Jordana, “Something to Say to You”
Something to Say to You
Jordana Nye is figuring out her power, and she isn’t wasting any time. Her sophomore album Something to Say to You, which follows March’s debut Classical Notions of Happiness, is two conjoined EPs that the 21-year-old has been working on during the pandemic with producer MELVV. Within less than a year, the musician who releases music as Jordana has leveled up like Mario eating a Super Mushroom. “I’m definitely getting comfortable with doing whatever the fuck I want with music. That’s my vision—making it pop,” she recently said. And by “pop,” she means crunching all the genres from indie rock, hip-hop, and jazz into a enticing three-minute morsel.

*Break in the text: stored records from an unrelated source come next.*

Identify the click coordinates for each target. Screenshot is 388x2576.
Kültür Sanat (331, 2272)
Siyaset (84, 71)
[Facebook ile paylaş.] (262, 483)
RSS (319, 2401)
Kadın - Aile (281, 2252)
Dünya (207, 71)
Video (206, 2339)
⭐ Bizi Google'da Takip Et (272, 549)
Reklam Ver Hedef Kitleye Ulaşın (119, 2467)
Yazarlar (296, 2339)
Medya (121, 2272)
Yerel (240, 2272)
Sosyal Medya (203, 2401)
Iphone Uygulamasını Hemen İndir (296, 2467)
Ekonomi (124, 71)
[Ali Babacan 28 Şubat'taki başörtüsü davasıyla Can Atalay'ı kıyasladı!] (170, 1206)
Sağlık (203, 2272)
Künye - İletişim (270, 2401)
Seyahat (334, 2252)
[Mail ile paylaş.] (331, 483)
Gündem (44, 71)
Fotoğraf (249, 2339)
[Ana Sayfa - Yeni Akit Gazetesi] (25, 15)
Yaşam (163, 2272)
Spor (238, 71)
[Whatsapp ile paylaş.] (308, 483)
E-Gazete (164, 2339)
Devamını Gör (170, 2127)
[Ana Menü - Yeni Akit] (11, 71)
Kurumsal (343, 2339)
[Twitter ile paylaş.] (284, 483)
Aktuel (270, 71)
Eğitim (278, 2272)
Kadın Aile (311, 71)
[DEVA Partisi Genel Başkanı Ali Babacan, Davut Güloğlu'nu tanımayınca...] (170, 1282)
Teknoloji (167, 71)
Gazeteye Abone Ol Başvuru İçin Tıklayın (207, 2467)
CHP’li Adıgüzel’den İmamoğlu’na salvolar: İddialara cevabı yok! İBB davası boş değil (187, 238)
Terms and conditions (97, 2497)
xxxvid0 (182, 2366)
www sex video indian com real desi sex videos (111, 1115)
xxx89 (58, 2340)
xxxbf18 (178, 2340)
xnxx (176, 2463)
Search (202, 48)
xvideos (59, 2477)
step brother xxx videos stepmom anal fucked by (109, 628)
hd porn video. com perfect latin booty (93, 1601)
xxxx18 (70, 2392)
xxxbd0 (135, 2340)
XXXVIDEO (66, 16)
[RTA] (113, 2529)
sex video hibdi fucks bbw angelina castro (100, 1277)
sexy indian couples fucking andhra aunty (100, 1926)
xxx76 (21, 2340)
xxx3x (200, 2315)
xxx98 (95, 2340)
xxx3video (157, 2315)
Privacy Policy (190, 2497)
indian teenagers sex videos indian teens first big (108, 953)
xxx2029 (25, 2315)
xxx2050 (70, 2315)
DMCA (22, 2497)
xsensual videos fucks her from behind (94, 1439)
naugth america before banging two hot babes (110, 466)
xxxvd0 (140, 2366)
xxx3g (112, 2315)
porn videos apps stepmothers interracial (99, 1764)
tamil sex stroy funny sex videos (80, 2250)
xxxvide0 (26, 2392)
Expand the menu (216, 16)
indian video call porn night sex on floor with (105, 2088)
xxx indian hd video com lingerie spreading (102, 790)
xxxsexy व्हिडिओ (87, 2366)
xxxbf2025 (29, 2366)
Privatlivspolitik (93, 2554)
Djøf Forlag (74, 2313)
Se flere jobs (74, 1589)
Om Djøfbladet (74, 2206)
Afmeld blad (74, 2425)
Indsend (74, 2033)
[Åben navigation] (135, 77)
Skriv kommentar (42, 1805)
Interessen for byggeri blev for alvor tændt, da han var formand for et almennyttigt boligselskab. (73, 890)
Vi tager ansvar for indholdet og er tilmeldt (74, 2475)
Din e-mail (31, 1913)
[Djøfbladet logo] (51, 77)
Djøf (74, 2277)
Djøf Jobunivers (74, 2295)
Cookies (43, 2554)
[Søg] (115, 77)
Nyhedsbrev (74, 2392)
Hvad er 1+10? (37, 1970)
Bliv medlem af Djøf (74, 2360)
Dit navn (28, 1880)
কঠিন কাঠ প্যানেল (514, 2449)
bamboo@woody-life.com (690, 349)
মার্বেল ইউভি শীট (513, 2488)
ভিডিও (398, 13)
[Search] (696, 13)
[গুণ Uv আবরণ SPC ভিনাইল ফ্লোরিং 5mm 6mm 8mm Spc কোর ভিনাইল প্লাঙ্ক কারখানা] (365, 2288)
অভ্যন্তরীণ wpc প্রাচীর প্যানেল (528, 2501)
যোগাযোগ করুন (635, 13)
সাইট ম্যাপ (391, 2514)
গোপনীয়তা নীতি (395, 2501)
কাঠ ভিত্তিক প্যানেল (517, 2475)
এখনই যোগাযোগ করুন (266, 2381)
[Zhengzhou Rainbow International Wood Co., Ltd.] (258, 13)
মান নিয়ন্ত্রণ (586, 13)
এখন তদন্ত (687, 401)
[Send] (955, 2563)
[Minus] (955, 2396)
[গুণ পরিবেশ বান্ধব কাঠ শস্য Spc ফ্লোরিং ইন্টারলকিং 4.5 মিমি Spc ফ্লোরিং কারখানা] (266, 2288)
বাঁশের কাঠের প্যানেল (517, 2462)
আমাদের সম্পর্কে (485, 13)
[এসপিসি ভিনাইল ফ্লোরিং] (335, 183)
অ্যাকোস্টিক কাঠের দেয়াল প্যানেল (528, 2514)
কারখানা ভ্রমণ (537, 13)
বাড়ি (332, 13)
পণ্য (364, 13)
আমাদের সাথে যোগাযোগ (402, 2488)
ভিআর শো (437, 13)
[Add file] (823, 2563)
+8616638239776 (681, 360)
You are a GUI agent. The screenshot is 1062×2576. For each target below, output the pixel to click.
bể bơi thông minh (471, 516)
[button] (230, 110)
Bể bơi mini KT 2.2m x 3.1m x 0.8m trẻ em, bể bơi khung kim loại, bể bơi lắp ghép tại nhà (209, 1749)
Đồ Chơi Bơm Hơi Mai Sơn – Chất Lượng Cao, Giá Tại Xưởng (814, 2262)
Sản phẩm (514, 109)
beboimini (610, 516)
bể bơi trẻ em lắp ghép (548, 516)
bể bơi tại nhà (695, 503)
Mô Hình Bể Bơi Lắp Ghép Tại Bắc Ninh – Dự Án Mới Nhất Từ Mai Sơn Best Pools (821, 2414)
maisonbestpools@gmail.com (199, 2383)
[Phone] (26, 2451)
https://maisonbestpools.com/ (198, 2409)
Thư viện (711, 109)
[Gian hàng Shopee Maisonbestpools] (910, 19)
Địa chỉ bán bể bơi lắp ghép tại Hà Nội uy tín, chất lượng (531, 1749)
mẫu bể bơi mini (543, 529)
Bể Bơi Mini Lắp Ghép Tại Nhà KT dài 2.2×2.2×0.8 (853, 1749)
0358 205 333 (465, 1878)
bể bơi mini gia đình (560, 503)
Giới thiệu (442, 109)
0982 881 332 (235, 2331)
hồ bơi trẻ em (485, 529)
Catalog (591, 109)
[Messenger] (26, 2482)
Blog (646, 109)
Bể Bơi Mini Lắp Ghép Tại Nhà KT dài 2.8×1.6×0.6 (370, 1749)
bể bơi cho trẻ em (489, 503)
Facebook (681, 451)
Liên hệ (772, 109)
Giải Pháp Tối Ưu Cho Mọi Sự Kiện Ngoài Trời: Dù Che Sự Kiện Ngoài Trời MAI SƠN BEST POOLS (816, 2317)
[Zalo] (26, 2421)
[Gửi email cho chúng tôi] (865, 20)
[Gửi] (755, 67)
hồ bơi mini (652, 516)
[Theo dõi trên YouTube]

Over thromping jingles led by bugging-out guitars, Jordana tests the water of her newly polished confidence. Songs like “Big” and “Hitman” sound like junkyard cars polished anew, where the interlocking of crunchy guitar riffs and fuzzy reverb sound revitalized against Nye’s silvery voice. Sometimes there’s a sense of danger that she veils in faster vocal delivery and playful yet dramatic chord shifts. “Anarchy is comforting when half the world is bourgeoisie,” she taunts on “Hitman.”
Jordana is hungry for a bigger and badder sound on Something to Say to You, and she’s at her best when she’s fully embraced that intensity. Take “Big,” where Nye’s voice is blown out a bit during the chorus. She’s loud without being overbearing with the single wielding the power of newfound confidence, and Nye is simultaneously excited and hesitant. “Live it full,” she announces before making room for her super-ego: “Be careful.” She continues this surge of power on “Far Away From You” and “Fuck You.” During both she examines poisonous relationships—on the former, she wishes she could go back in time to warn her younger self, but is ultimately empowered by letting go. On the latter she rips a tattooed liar to shreds with a perky ukulele.
Jordana is well on her way to perfecting a balanced bittersweetness. She’s crafted her own kind of melancholy that lives in the melodic indie rock of Death Cab and the brilliant pop of Sheryl Crow. The only downside of Something to Say to You is that the tender moments pale in comparison to her indie bangers. The hypnotic blogosphere rock of “Decline” washes out the poignancy of the coming-of-age introspection on “I Guess This Is Life.” That’s not to say Jordana doesn’t succeed in her more somber moments. The idea of mashing two EPs together might be nice on paper, but it creates a subtle crack in the album’s surface. However, Something to Say to You showcases Jordana as being comfortable with taking risks to figure out what works best for her—as all great songwriters do.